Predicting a Year’s Weather in August’s Sky, Las Cabañuelas
Clouds fill the sky this morning, even though it is the dry season in Cuzco. Those clouds cause conversation, especially in August when many people talk about Las cabañuelas. An ancient means of forecasting the weather for the agricultural year, las cabañuelas has roots in Europe, even though it has connected with traditions from the Inca past. While in the city it is giving way to more high tech means of making forecasts, people still talk about it.
In many parts of the world people have paid attention to the sky to see when it would be good to plant or harvest, but science has shifted that focus all over the place. Meteorology and the weather forecast on TV or on the radio has wrested popularity from earlier means of trying to figure out the mystery of what future weather will be.
While people in the rural Andes watch the sky constantly, in Cuzco this is especially true in August. This is the month of the Pachamama, the earth, when she is argued to be open and needing attention. The first of the month people make a payment to her, although they continue to do so throughout the month. During this time of opening and ritual attention, the sky takes on particular importance. This is the time of the cabañuelas.
People divide the month into two periods from the first to mid month and on to the end of the month. Then they pay close attention to cloud formations and to weather it rains because of the implications they understand that to have for future months and especially agricultural production. Every day represents a future month.
In Cuzco’s countryside, the cabañuelas play an important role. They set up expectations for weather it will be a good rainy season or not. If not then people know to take appropriate ritual action to try to stem the negative effects.
While August is a time of generally sunny and breezy days in Cuzco, storm clouds do appear and sometimes they let loose in rain. If the right kind of clouds and rain appear before mid month in August, people take that to mean that this will be a good agricultural year and that they can proceed with planting. If they come in the last half of the month, then people fear their seeds will not get the moisture they need to grow once planted, since they rains will be late in coming or may be weak. As a result, they fear the harvest will be a disaster.
To predict future weather, the Andean priests, called papachos in Cuzco, base themselves on indicators like the form of the clouds, the direction of the wind, the characteristics oF the sun, the moon, the stars, the morning dew, rainbows, and any hail that falls.
While Andean priests have long used such observations to make sense of the weather, the cabañuelas specifically as a name and custom associated with August comes from the South of Spain and is widely spread in the Spanish New World, from New Mexico south.

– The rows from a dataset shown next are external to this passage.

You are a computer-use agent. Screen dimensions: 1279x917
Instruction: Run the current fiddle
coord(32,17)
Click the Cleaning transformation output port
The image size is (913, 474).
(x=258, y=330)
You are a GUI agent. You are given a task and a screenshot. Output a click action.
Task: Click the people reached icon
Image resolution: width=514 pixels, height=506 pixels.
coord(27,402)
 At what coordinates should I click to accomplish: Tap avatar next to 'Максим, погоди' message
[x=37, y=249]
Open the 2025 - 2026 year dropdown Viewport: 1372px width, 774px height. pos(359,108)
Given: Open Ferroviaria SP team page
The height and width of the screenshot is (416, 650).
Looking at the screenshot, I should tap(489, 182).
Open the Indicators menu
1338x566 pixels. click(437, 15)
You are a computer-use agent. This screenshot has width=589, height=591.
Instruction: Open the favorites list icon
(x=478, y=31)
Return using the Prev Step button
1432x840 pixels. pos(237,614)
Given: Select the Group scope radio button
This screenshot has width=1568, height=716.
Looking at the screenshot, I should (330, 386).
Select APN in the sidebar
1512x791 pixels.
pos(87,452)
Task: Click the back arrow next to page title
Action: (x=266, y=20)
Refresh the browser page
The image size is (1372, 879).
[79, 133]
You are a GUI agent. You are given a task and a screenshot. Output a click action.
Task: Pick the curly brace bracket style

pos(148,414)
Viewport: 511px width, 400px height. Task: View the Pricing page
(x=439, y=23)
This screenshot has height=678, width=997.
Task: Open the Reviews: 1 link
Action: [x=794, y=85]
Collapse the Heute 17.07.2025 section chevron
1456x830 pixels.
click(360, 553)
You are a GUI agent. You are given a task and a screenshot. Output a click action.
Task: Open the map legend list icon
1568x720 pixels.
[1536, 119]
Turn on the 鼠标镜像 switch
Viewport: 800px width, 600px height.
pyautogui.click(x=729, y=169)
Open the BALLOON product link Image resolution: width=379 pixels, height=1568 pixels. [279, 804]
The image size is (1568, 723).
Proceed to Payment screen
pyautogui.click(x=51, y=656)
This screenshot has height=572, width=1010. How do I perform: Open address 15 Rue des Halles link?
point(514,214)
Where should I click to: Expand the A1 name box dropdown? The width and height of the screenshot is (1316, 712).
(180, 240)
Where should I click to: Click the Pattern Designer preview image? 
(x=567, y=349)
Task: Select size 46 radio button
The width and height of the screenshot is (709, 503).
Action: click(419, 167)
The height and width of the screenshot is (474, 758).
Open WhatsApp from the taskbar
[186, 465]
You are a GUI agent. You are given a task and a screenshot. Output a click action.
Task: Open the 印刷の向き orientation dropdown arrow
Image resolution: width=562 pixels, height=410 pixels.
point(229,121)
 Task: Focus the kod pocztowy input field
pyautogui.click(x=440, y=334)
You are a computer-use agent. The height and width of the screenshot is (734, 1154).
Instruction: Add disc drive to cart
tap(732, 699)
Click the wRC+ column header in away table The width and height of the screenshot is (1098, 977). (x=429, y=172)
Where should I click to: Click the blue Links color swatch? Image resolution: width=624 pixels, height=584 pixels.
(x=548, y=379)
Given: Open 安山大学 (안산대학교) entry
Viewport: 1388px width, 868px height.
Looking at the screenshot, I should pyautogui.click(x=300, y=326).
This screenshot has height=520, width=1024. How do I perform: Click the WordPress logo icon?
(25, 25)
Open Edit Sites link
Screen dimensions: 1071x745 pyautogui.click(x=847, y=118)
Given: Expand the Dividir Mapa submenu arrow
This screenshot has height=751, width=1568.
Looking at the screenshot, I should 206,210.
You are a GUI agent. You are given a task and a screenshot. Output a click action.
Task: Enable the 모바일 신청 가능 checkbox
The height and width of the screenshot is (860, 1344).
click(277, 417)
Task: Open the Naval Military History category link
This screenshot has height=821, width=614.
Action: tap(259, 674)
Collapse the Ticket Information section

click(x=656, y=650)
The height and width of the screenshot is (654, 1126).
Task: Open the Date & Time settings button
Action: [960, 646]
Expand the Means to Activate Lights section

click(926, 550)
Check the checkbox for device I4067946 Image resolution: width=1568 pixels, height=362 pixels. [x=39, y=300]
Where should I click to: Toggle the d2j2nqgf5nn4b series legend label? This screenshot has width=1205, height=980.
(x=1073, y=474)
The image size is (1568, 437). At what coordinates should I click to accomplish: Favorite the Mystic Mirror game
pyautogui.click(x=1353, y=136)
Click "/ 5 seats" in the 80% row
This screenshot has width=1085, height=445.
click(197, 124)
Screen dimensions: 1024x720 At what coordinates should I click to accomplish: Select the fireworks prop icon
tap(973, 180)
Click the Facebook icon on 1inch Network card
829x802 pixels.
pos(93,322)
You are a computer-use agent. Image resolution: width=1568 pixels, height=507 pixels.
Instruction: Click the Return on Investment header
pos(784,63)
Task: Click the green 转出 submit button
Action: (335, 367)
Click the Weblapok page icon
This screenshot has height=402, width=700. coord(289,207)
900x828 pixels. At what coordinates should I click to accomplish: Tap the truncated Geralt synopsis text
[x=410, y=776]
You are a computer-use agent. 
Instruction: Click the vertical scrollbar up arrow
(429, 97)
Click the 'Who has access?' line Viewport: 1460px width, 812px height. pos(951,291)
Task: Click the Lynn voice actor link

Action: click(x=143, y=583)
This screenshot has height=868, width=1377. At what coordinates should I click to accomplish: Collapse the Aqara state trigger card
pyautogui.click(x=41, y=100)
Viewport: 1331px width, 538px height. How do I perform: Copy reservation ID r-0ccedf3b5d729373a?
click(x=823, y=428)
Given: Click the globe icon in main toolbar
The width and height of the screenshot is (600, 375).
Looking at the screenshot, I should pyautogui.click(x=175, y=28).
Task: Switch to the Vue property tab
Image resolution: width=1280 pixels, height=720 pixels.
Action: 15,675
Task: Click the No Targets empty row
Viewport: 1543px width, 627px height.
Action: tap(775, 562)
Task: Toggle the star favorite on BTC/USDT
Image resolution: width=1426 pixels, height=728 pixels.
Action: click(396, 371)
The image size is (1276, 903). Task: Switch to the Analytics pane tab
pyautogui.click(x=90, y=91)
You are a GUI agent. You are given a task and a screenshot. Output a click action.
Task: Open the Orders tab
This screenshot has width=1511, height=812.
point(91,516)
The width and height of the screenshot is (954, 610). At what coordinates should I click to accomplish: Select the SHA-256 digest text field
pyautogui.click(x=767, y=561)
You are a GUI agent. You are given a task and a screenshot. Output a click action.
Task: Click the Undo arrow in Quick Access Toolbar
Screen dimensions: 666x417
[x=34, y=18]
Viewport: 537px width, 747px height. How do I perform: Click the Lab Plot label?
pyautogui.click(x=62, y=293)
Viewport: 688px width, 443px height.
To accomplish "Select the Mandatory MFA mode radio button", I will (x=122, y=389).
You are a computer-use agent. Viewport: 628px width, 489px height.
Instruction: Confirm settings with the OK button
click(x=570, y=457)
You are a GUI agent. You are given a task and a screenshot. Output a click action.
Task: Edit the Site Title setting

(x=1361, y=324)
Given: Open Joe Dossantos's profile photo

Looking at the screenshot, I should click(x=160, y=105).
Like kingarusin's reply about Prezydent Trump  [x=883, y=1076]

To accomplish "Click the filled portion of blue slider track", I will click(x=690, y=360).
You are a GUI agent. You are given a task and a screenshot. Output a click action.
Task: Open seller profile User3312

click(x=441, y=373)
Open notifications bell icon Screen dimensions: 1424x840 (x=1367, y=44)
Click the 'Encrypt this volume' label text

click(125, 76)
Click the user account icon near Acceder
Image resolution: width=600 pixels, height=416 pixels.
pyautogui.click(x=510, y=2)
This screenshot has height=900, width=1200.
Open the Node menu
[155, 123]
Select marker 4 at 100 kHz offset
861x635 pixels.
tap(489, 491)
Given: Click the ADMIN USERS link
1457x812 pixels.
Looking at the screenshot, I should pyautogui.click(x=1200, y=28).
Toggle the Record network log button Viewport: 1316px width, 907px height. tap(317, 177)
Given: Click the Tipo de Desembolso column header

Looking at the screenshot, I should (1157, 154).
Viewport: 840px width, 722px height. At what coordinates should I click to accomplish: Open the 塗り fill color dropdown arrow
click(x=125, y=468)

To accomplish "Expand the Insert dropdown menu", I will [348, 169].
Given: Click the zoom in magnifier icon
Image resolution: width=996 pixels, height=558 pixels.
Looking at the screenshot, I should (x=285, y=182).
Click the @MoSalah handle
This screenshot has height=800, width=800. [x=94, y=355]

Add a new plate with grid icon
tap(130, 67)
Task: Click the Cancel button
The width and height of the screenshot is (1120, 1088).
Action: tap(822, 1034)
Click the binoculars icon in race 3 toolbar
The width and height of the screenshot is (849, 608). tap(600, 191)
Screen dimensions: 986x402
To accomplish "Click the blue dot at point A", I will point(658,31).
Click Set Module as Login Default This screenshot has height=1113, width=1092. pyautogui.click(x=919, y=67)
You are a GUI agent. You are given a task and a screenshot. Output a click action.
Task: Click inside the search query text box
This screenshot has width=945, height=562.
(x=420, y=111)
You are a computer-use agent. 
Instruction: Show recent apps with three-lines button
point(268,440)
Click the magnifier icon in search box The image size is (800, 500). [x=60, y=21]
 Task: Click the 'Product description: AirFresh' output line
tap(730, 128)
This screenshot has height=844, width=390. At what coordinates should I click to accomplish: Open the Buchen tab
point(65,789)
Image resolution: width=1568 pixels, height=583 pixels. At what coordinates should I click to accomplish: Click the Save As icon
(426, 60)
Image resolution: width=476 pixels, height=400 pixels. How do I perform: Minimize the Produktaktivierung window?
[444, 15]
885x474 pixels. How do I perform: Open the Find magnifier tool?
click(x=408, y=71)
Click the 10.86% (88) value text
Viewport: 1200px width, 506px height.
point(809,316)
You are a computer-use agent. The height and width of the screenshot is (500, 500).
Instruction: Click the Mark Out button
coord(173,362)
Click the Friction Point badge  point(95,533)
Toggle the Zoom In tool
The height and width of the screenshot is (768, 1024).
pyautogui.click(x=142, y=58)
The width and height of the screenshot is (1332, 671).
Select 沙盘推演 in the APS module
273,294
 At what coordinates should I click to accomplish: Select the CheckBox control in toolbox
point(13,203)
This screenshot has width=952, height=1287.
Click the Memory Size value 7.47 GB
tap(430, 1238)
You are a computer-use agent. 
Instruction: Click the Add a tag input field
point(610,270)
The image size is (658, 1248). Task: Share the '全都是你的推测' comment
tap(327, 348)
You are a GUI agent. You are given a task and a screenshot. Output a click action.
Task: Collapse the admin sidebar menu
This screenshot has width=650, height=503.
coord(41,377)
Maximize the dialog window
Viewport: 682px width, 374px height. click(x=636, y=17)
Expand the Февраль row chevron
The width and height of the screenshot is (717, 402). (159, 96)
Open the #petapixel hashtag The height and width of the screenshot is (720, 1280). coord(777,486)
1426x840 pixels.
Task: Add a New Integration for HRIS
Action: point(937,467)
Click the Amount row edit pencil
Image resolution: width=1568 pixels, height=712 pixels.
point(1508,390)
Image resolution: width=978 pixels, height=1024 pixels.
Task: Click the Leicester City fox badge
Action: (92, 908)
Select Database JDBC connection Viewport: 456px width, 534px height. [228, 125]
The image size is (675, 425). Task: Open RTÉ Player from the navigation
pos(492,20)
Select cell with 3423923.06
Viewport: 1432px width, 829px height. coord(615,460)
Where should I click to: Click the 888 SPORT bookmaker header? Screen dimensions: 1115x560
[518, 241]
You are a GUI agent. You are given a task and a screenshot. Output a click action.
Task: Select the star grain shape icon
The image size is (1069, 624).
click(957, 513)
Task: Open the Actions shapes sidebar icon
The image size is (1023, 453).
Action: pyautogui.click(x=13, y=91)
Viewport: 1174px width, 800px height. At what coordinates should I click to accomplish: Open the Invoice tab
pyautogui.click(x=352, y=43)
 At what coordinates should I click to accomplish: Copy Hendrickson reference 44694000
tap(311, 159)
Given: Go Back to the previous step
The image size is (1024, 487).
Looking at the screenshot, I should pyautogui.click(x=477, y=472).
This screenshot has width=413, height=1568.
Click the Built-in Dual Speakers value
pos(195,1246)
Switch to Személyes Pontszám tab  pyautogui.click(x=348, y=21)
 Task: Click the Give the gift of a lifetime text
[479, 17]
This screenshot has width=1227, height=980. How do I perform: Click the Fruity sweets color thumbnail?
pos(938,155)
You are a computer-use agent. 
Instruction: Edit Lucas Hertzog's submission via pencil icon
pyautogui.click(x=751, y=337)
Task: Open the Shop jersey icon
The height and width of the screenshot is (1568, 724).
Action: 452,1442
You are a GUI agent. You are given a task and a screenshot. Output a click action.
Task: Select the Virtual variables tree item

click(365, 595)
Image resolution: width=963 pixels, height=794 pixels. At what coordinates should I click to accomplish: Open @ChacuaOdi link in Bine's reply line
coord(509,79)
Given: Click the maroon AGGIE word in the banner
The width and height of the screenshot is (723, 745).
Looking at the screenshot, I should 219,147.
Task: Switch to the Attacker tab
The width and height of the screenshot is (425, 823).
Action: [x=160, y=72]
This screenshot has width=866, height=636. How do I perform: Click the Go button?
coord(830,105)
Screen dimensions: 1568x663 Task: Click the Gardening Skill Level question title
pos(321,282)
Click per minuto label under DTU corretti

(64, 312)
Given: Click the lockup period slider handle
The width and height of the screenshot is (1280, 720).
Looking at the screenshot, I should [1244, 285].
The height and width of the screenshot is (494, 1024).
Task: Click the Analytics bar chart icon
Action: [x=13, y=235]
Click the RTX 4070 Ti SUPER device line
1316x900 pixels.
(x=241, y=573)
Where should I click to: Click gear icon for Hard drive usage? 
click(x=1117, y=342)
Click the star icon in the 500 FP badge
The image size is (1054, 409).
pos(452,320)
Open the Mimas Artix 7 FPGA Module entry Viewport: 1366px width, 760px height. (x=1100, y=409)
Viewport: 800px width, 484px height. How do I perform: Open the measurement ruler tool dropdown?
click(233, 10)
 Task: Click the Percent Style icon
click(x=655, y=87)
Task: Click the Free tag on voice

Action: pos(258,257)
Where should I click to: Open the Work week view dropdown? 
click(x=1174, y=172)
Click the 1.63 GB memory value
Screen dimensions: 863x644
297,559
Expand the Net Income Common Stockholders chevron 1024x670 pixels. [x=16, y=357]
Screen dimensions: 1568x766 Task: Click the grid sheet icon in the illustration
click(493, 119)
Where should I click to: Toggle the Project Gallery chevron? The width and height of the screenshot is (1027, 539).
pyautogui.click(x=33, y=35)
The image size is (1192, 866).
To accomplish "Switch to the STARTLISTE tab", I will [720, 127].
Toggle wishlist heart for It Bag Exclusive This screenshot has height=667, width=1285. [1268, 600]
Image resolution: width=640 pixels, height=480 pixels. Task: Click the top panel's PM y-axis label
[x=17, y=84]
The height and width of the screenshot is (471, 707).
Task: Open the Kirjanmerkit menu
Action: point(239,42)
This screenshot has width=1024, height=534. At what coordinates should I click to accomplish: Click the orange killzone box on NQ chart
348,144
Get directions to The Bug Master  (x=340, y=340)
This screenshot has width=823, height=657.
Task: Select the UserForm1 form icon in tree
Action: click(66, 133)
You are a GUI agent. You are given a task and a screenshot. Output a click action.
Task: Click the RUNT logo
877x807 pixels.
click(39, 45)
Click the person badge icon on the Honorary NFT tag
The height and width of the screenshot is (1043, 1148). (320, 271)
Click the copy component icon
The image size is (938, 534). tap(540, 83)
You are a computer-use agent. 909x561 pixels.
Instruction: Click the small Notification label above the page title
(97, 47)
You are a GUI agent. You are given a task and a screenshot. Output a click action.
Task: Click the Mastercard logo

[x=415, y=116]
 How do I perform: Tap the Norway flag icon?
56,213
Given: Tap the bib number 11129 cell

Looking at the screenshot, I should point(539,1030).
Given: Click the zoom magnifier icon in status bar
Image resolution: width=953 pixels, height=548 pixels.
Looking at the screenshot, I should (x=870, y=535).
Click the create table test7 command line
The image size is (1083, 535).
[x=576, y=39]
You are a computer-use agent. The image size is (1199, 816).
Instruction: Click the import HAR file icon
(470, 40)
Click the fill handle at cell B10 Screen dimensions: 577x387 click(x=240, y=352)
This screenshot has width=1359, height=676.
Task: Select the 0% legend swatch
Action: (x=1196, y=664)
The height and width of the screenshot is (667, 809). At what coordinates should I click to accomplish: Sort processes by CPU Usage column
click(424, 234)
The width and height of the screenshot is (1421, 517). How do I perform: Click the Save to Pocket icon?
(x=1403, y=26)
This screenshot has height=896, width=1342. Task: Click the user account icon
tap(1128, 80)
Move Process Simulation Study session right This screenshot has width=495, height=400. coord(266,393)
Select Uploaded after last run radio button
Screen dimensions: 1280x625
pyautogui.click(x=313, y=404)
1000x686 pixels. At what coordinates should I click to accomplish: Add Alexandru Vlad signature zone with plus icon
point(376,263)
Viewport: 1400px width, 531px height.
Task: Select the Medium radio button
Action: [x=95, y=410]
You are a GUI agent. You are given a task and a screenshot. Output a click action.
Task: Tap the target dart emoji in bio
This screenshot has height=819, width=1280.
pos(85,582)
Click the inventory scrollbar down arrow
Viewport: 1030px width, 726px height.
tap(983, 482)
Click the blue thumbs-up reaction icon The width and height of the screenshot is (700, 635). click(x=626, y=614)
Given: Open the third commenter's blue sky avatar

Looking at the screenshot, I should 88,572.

There is debate as to the origin of the cabañuelas, among historians. with some locating it in the Jewish tradition of Spain and especially the feast of Sukkot. But the great Andeanist ethnohistorian, R. Tom Zuidema, draws connections deep into the ancient past of the Mediterranean.
He then argues that when the Spanish came to Peru, the Inca feast of Qoya Raymi, held in what we would call the month of September, reminded them of the Spanish cabañuelas. These, he argues, went beyond Jewish tradition to Roman and earlier to make a rich set of practices that seemed to the Spanish much like the Inca.
If Zuidema is right, then the cabañuelas and, indeed, much of August’s ritual, has deep roots into Cuzco’s Inca past.
So on a cloudy day like today we can remember that the clouds carry meaning for the future. And in that may be something as Inca as Machu Picchu.
Reference:
R. Tom Zuidema, The Inca Feast of the Queen and the Spanish Feast of Cabañuelas. Journal of Latin American Lore, 20:1 (1997), 143-160.